• _ACTIVITY A_
Count the lines of the records that contain the string "location", matching case exactly, and reply with that number alone.

*** Opening EXCERPTED TEXT ***

Mars has long held a special place in humanity’s collective imagination, having appeared in novels, music, radio shows, movies, and video games.
It’s often said that life imitates art, so it shouldn’t be surprising that we’ve been seriously considering the Red Planet as a candidate for colonisation for decades.
So far we have explored the planet via probes, satellites, and rovers, but have yet to set foot on the place. However, that might change this century.
So, first things first: why Mars?
We now know that Mars was once covered in rivers, lakes, and oceans, much like Earth. It is estimated that if Mars were smooth and all its ice and permafrost melted into liquid water, the entire planet would be covered with an ocean over 100 metres deep. And it goes without saying that water is damn handy.
Mars is rich in elements such as carbon, nitrogen, and hydrogen. This is key, as it means that we will have more luck growing plants.
By contrast, the Moon is a barren and dusty rock. It lacks about half the metals that we require for industrial society, including copper. So, even though the Moon is closer, it doesn’t fulfil the criteria needed for Earthlings to survive.
The Moon has the upper hand here in some ways, because it is closer to the Sun and has clearer skies. However, this is balanced by the fact that Mars has an enormous advantage when it comes to the manufacturing of solar panels, because it possesses the large supplies of carbon and hydrogen required to produce pure silicon for photovoltaic panels and other electronics.
In addition, Mars has greater potential for wind power and there is a possibility that its Deuterium resources could be used for fusion reactors.
While Mars’ atmosphere is relatively thin, it is thick enough to protect crops on the surface from solar flares. Similar to the Earth’s atmosphere, it is believed we will be able to create a greenhouse effect that would simultaneously heat the planet and thicken the atmosphere.

*** Closing EXCERPTED TEXT ***

• _ACTIVITY B_
Extend the passage on settling Mars, picking up right after its final sentence.

*** Opening RECORDED DATA ***

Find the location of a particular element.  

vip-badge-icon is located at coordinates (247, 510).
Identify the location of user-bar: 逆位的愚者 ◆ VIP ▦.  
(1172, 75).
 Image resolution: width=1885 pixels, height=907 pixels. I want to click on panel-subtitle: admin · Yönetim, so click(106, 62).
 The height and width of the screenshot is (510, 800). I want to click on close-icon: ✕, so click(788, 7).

*** Closing RECORDED DATA ***

• _EXERCISE ANSWER A_
2

• _EXERCISE ANSWER B_
Mars and Earth are in what’s known as the Goldilocks Zone, the region of a solar system that is neither too cold nor too hot to support life. However, the weather on Mars is far from ideal. On average, the temperature sits about a brisk minus-60 degrees throughout the year, which is even worse than Melbourne.
In winter, the temperatures at Mars’ poles can drop to minus 195 degrees and in summer it might go as high as 20 degrees near the equator.
Day and year length
Adjusting our body clocks won’t be too tricky because days on Mars are similar to Earth’s, lasting 24 hours and 37 minutes. Year length, on the other hand, is a different story: a Mars year is 687 Earth days, which means as soon as you arrive you can immediately start to lie about your age.
This one might be a bit of a problem. Gravity on Mars is 0.375 of that on Earth and we still aren’t totally sure how that will affect our bodies. Studies of astronauts seem to suggest that lower gravity won’t be very good for our muscles, bones, and organs. So everything, basically? Our bodies have evolved to live with Earth’s gravity, so perhaps adding artificial gravity to Mars will be the solution.
Despite all its similarities to Earth, terraforming Mars will still be a massive challenge, and life will no doubt be extremely tough for the first colonists.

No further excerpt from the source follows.